We feel as if we are operating on time that is not ours. The uncertainty of how to live a life on stolen time taunts us, threatening to leave us teetering on the edge. It is off-putting. It feels wrong. It is scary. Sometimes we are able to manage. Other times, we sit and wonder why. In these moments, we question how our family will survive this battle death has brought before us.
Leading up to Owen’s arrival, my husband had a wonderful idea to have weekly dates. Yes, Owen (known as ‘Speck’ then) was very present, kicking and squirming away like the active little guy he was, but it was still time together. The last days of our innocent, care-free lifestyle. The ability to go out without the need to pack a bag for an assortment of newborn ‘what ifs’. If only we knew how accurate we were, how our innocence and naivety would be no longer, and how meaningful this time together would be, for the three of us.
Now, it seems that we have all of the time in the world and we do not want it. Surely it is not ours. Someone, something, has gotten it wrong. We want the bag. We want the weight of our son’s needs. We want the type of uncertainty that accompanies planning a dinner out with your newborn baby. We want the life changes involved with having him here physically. We want all of it. We wanted it all before, but now that it has been taken away from us, we are desperately yearning to have it back.
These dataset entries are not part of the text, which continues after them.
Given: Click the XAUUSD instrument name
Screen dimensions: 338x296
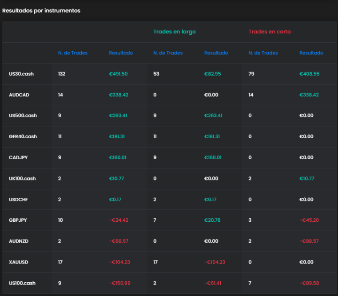Looking at the screenshot, I should (19, 262).
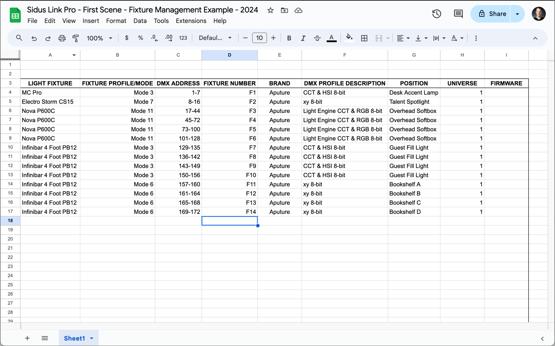Viewport: 555px width, 346px height.
Task: Open the zoom 100% dropdown
Action: (99, 38)
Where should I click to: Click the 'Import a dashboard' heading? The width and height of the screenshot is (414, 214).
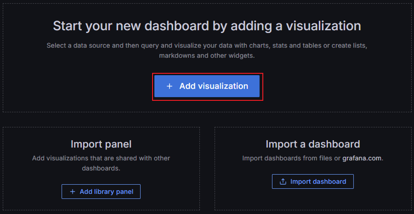point(312,144)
Please.
In the first couple of months after Owen died, I did not feel like I deserved life and its little joys. My son had died. I did not want to be able to live a life without him physically here to take care of. While I know I will never receive an acceptable answer, I question why this has to be the case. Every moment of every day.
The mind is irrational. I have not been able to have a glass of wine or a cup of coffee. My husband and I have not been able to sit down and watch a movie together or binge watch a television series. Some of the little pleasures we used to have. Instead, we sit and binge read grief books and writings of other bereaved parents, looking for answers, for understanding and the knowledge that we are not alone on this path.
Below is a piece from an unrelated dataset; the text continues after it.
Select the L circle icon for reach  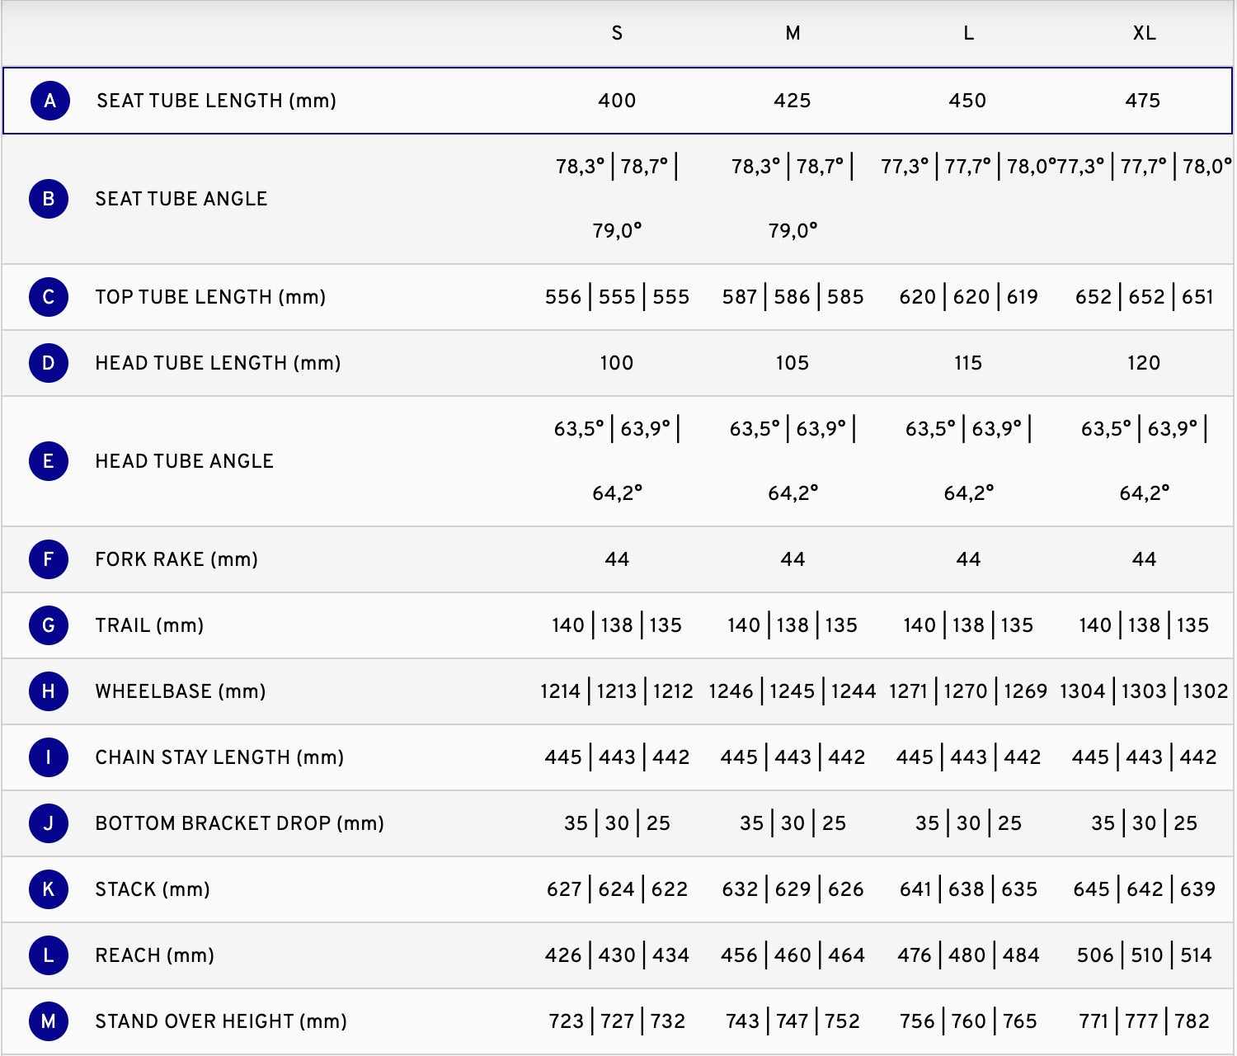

I struggle to do something that is not even loosely related to Owen. I am afraid to allow my mind to become distracted. I fear for the day when I will have to return to work, when I will have to juggle other responsibilities with the one that matters the most. I fear for the day when expectations of the world around us will try to push us forward before we are ready. I am safe where I am right now, sitting with my son in my heart and having him occupy my every thought. I am afraid of doing otherwise. Forward is a scary notion.
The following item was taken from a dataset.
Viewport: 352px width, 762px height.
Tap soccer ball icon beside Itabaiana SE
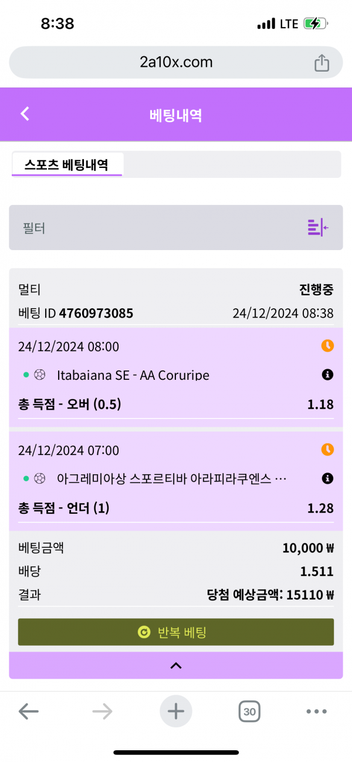click(x=40, y=375)
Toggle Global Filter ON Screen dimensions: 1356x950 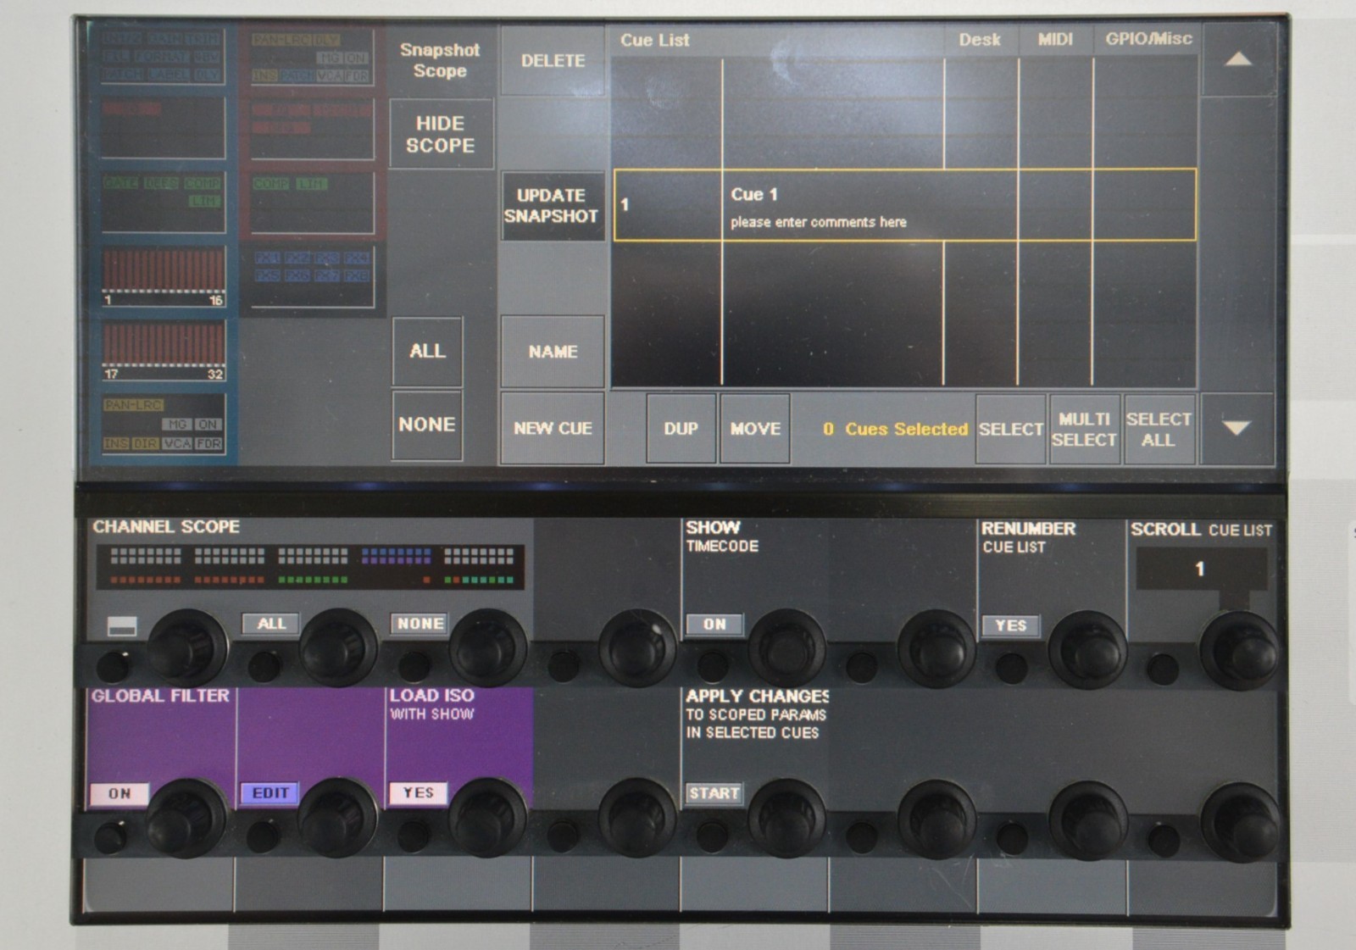(119, 793)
I feel happier when I am able to talk about my son, when others acknowledge his beautiful presence that we feel at all times. We have learned that we need to live our lives in honour of our little boy. That he would not want to see us wasting precious time. That adventures have to be pursued, and the world discovered, for our family. That our family story includes Owen and that he will always be on these adventures with us. We know we need to live. We need to experience for him. See for him. Feel for him. Taste for him. Hear for him. Everything for him.
We know these things, yet we still feel undeserving. Our counsellor calls it shame. The shame of enjoyment. The feeling that somehow we are not entitled to life. This feeling has dissipated to some extent over the months, but only slightly. We have allowed some things in, but we have a long way to go.
But maybe this is all okay. I am confident, hopeful, that we will be able to enjoy again – with Owen. I am not sure how, but I know we have to. I am not sure when it will happen, but we will get there. This road is not easy to travel, but we are somehow managing.
Our son deserves to be a part of our every thought, he always will be. Our lives were meant to change when Owen was born and we became parents. We could not have anticipated any change, because while we like to believe life happens by the books, it does not. We are new to this parenting thing. There isn’t a guide to being a parent to your child. This is how we are learning to live our life as a family – one little joy at a time.